*Instructions for the task*: Copy out only the rows below that contain the word "Open", treating uppercase and lowercase letters as different.

*Data section*:
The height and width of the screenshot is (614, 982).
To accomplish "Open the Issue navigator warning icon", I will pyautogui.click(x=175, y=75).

---

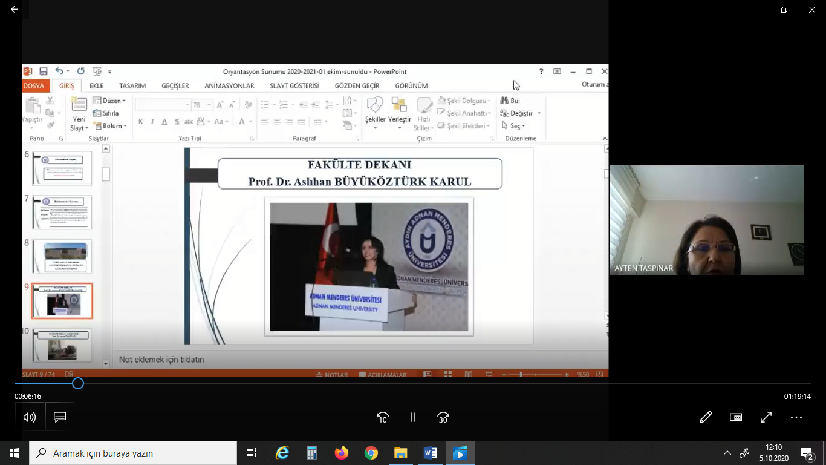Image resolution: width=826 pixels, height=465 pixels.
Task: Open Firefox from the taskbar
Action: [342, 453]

*Result of the exercise*:
To accomplish "Open the Issue navigator warning icon", I will pyautogui.click(x=175, y=75).
Task: Open Firefox from the taskbar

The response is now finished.